Disporre un trattamento sanitario obbligatorio che non rechi un beneficio diretto al soggetto che vi è sottoposto (principio di beneficità) viola il principio di necessità e di urgenza e viola la Convenzione di Oviedo, che nel sommario iniziale recita testualmente: “La Convenzione consacra il principio che la persona interessata deve dare il suo consenso prima di ogni intervento, salvo le situazioni di urgenza, e che egli può in ogni momento ritirare il suo consenso. Un intervento su persone incapaci di dare il proprio consenso, per esempio su un minore o su una persona sofferente di turbe mentali, non deve essere eseguito, salvo che non produca un reale e sicuro vantaggio per la sua salute”.

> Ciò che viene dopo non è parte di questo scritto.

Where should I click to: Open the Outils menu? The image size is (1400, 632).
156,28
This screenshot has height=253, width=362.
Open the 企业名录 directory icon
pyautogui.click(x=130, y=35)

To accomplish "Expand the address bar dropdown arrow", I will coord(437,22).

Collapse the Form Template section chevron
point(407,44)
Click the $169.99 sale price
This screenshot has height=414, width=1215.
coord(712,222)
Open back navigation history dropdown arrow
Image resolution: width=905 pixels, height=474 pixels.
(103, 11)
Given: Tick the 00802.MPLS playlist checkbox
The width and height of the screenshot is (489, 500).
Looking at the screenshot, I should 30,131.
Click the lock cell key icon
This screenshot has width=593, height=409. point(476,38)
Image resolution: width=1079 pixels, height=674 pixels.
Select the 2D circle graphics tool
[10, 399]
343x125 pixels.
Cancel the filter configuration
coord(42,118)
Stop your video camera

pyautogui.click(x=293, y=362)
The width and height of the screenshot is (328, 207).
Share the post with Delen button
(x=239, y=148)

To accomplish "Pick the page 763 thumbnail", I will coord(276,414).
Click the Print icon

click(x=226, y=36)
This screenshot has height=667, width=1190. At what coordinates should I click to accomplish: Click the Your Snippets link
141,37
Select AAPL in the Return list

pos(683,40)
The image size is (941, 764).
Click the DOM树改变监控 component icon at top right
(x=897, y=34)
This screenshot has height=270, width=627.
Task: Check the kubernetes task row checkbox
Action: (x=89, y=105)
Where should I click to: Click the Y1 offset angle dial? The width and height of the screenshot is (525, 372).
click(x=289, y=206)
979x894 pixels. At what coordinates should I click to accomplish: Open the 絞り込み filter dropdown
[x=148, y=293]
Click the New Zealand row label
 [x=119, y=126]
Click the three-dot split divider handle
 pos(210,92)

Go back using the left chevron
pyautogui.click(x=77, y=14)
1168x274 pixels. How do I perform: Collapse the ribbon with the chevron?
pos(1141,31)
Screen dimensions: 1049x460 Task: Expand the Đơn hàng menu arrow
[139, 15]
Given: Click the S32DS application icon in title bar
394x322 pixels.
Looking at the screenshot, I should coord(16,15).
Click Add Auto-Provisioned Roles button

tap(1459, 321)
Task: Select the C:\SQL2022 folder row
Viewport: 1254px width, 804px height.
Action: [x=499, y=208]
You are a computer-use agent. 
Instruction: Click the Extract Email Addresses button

Un farmaco si somministra a chi ne ha bisogno, secondo una valutazione in scienza e coscienza, non indiscriminatamente a tutti, perché così è evidente che, statisticamente, qualcuno ne riporterà dei danni anche gravi, e questo è sempre e comunque eticamente inaccettabile. Ogni bambino ha diritto soggettivamente alla sua integrità, alla sua salute, al suo benessere. Non è nemmeno togliendogli la patria potestà dei genitori o il reddito familiare che si favorisce il suo benessere. La sospensione della potestà genitoriale, che sembra introdurre un principio di coercibilità nell’obbligo vaccinale, è stata considerata illegittima da alcune sentenze, fra le quali il Decreto Corte di Appello di Ancona, Sezione minori, N. 1994 del 27.11.98

Riassumendo, possiamo concludere che

ammesso che i vaccini siano utili a prevenire il diffondersi di malattie contagiose ed epidemiche (cosa che deve essere adeguatamente dimostrata);

ammesso che siano sicuri, come sostengono molti medici (anche se non tutti) e le case farmaceutiche;

ammesso che sia dimostrata l’esistenza dell’effetto-gregge non solo per l’immunità naturale, ma anche per quella vaccinale;

ammesso che lo Stato possa, in particolari circostanze, disporre un trattamento sanitario obbligatorio, come previsto dall’art. 32 della Costituzione

tuttavia, dal punto di vista etico tale intervento obbligatorio si giustifica solo a condizione che

– ci sia un grave e immediato pericolo per la vita e la salute del minore (principio di gravità e urgenza),

– sia in corso un’epidemia che minaccia la salute pubblica (principio di emergenza),

– sia impossibile impedire in altro modo il contagio (principio di necessità),

– non sia violata l’integrità psicofisica della persona, che costituisce il limite invalicabile di ogni obbligo (principio di inviolabilità del corpo),

– sia un intervento compatibile con lo stato psico-fisico del minore (principio di personalizzazione),

– sia dimostrata l’incapacità genitoriale di esprimere un valido consenso, posto che il genitore è l’unico soggetto titolare del diritto di esprimerlo per conto del minore (principio di autodeterminazione).

In ogni caso, lo Stato deve garantire:

un dibattito scientifico aperto e sereno su vantaggi e danni da vaccinazione, nell’interesse dei cittadini e della scienza;

un costante e scrupoloso monitoraggio sugli effetti avversi delle vaccinazioni;

un’informazione corretta, trasparente e imparziale;

l’imparzialità rispetto ai portatori di interessi economici che possono trarre vantaggio da una decisione politica a danno anche solo potenziale della salute pubblica;

la piena assunzione di responsabilità rispetto ai danni che ne possono derivare alla salute del minore;

l’assoluta non discriminazione del minore o punibilità del genitore che rifiuti l’intervento. Un genitore scrupoloso, che soppesa con cautela la decisione di far vaccinare o meno il figlio, è soltanto un genitore responsabile.

Quella dell’autodeterminazione e del consenso informato è comunque la strada seguita dai 15 Paesi UE su 27 che non prevedono nessun obbligo vaccinale; esso resiste soprattutto nei Paesi dell’Est europeo: segno, probabilmente, nei Paesi privi di obbligo, di un rapporto governanti-governati più maturo, basato sulla fiducia, sul rispetto e sulla considerazione per la libertà dei cittadini – in ultima analisi, più democratico.